# metal for steam engine??



## kye (Jul 11, 2011)

hi guys, im planning on casting up some parts for a steam engine in particular the steam cylinder, stand ( which will have the slide in it) and the fly wheel. these are going to be cast in one go, but i dont know what metal is going to be the most suitable for these mainly high wear parts. i dont have any bronze or brass alloys but what i do have is a heap of copper, aluminium, some tin and some zinc. so i suppose what im wondering is which out of brass, bronze(tin) and or aluminium bronze would be best?


----------



## rkepler (Jul 14, 2011)

Out of what you listed bronze is the most common cylinder material. The traditional material is "gunmetal bronze" (aka CDA 905) a high tin bronze, but I've see Everdur (CDA 655, a silicon bronze) used as well. If you're going to run it on steam you'll likely want cast iron rings for the piston, but if you're planning in running on air you can get away with o-rings (viton rings can suffice for steam rings and will server always as seals). I don't know about aluminum bronze for either, it's usually considered a real PITA to work and I think most folks avoid it for that reason.


----------



## JorgensenSteam (Jul 14, 2011)

Three types of metal can be found at Budget Castings which seem to be good for engines, which are:

360 aluminum
Red brass
White manganese brass

Standard brass is said to be hard to cast due to separation of the copper and zinc.

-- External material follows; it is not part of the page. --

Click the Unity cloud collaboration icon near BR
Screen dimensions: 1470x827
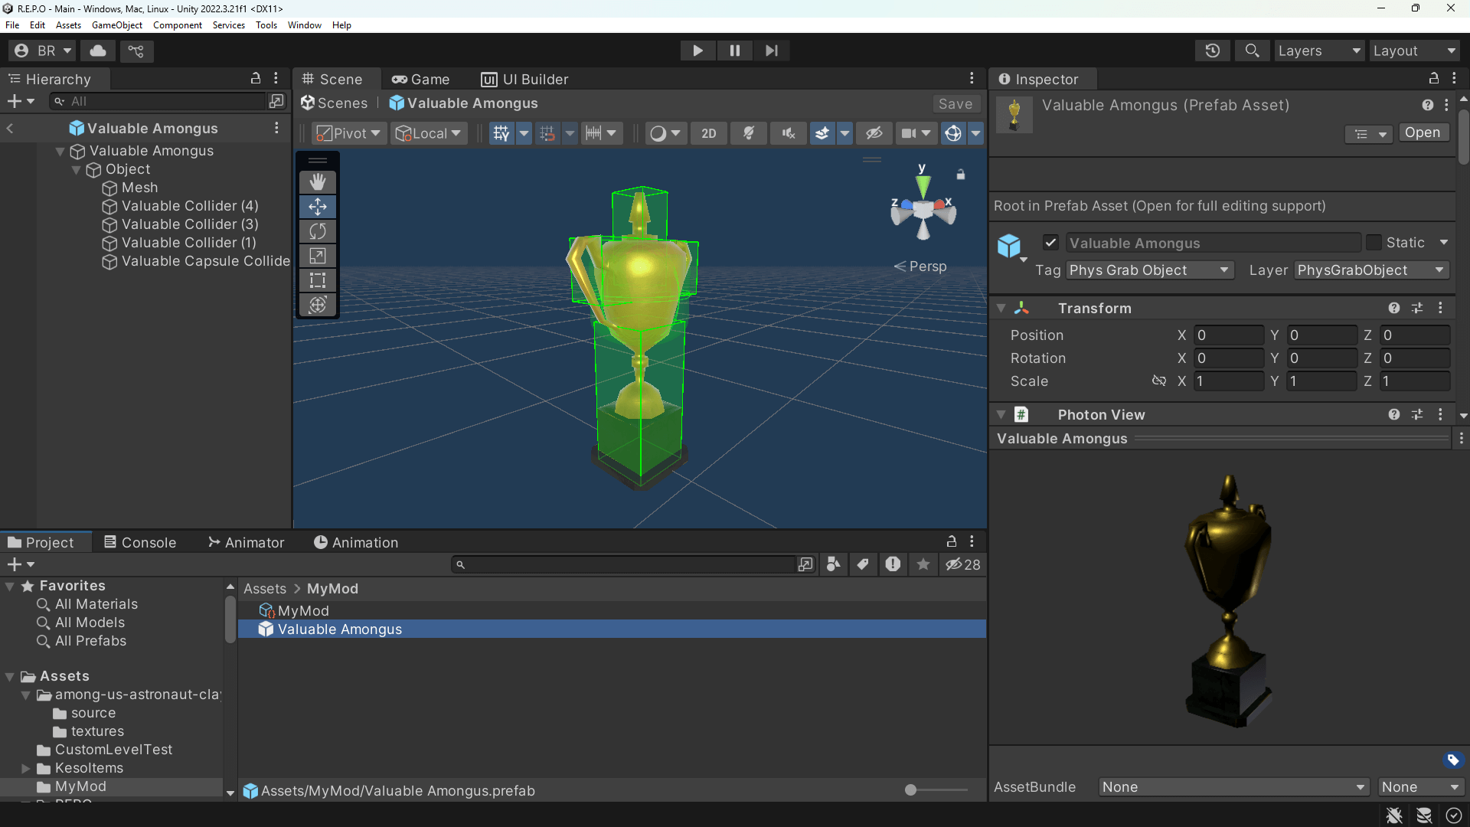[97, 51]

I look for metal that provides a clean surface finish, will readily pour at a reasonable temperature, and is in the 80% or greater range for machinability.
Cost of the above metal alloys is generally high.

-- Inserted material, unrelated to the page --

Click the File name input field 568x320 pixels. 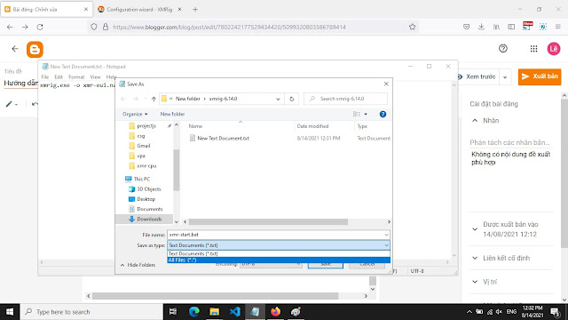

Gray cast iron is a much less expensive material, but also much more difficult to cast since it has such a high melting temperature. Gray cast iron will provide the best wear characteristics of any metal (in my opinion), and gray cast iron running on gray cast iron is the ultimate from what I have read in the old books of when the large engines were made.


----------



## kye (Jul 18, 2011)

so i did a little looking around on the net as well as taking what you guys said into consideration, ive decided to go with i high leaded bronze that will contain 10% lead and 10%tin. reasons being 1-will be the easiest to make because i can just use unfluxed plumbers solder which is usually 50/50 lead tin to make it. 2- the high lead content means a lower melting point and will improve its casting properties. and 3- its machinability is rated at 80.










 this is the wooden model of the steam engine.


----------



## Tin Falcon (Jul 18, 2011)

nice looking pattern . one thing i noctice thou is lack of risers IIRC the metal has to follow a path in the large fill tube thought the cavty fo rthe part and up a riser that allows for complete fill no air pockets. 
I have only done a lot f reading you are ahed of me on the doing end. 
Tin


----------



## sunworksco (Jul 18, 2011)

Silicon bronze is the wisest choice.
Regards,
Giovanni


----------



## steamer (Jul 18, 2011)

giovanni  said:
			
		

> Silicon bronze is the wisest choice.
> Regards,
> Giovanni



Not a bad choice.....but it's aweful to machine...very stringy....why not 660 bearing bronze...machines "like butta" and holds up to steam just fine...especially in models.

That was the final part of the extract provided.